042406_rrx.jpgThe more things change, the more they stay the same and then almost change again. In his "Move It!" column, the Chron's Rad Sallee looks at a failed 1983 plan for a southwestern rail transit line, nothing that the Metro of 20 years ago ruled out street-level light rail as a transit mode and Richmond Avenue as a route because of "severe traffic disruption on major cross streets and ... relatively low speed." It's theoretically worth noting, of course, because Metro is now considering a light-rail line totally or partially running along Richmond between UH and Uptown.

Metro's proposal in the early '80s was for a heavy rail line that would have begun near Crosstimbers and Hardy on the north side, then would have run through downtown as a Main Street subway and resurfaced south of the Pierce Elevated, where it would have followed Travis to the Southwest Freeway and run betweeen Westpark and the since-removed Southern Pacific tracks to the Beltway. In all, it would have been an 18-mile line costing $2.35 billion (or $4.6 billion in 2006 dollars). Between downtown and Fountain View, the line would have been almost completely elevated.

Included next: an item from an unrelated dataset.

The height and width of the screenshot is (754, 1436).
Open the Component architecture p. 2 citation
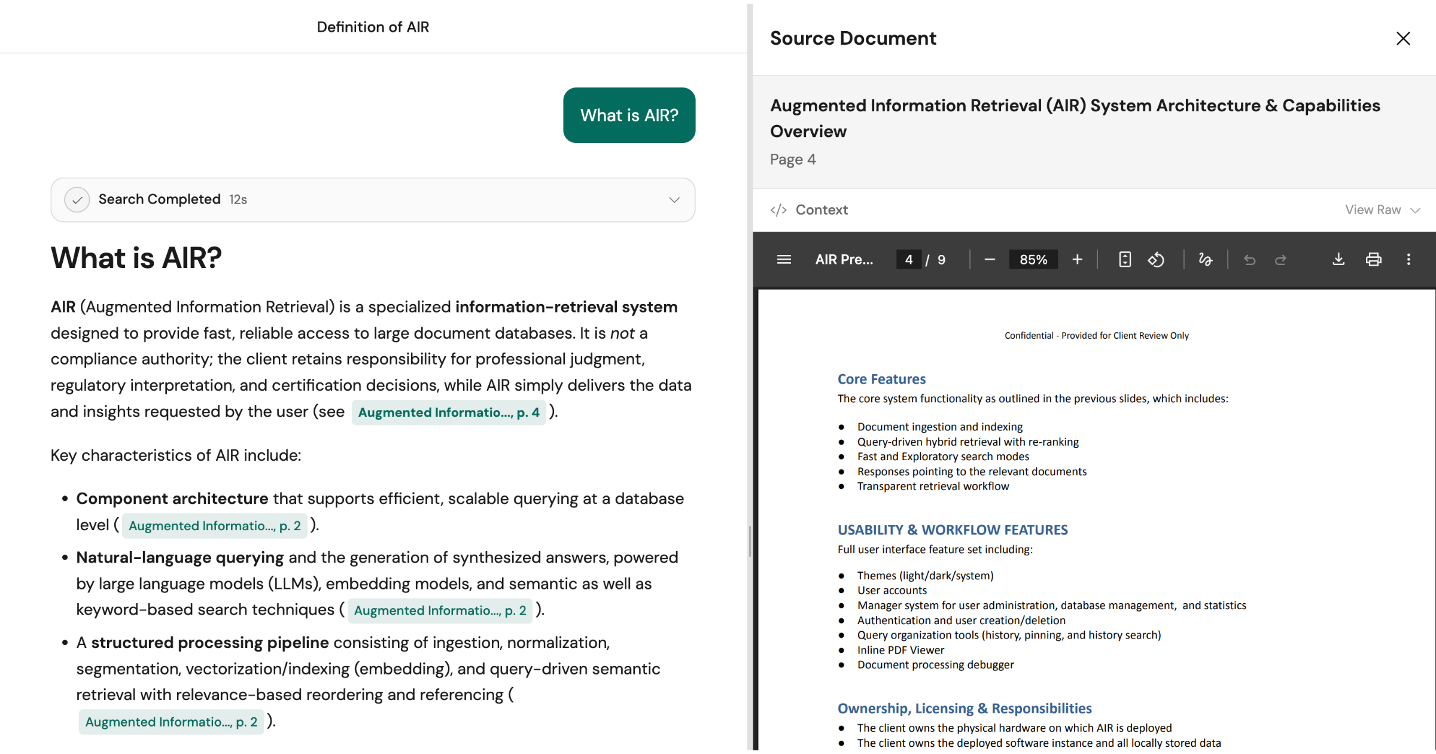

Though Metro ruled out street-level rail back then, it also nixed the ideas of a totally elevated and an all-subway system, saying elevated rail was too disruptive and a subway was too expensive (especially considering all the times water would have to be pumped out of it). Voters turned down the final proposal, the combination subway-elevated line, 62 percent to 38 percent and Metro started building HOV lanes to solve all our traffic problems. And it's worked, right?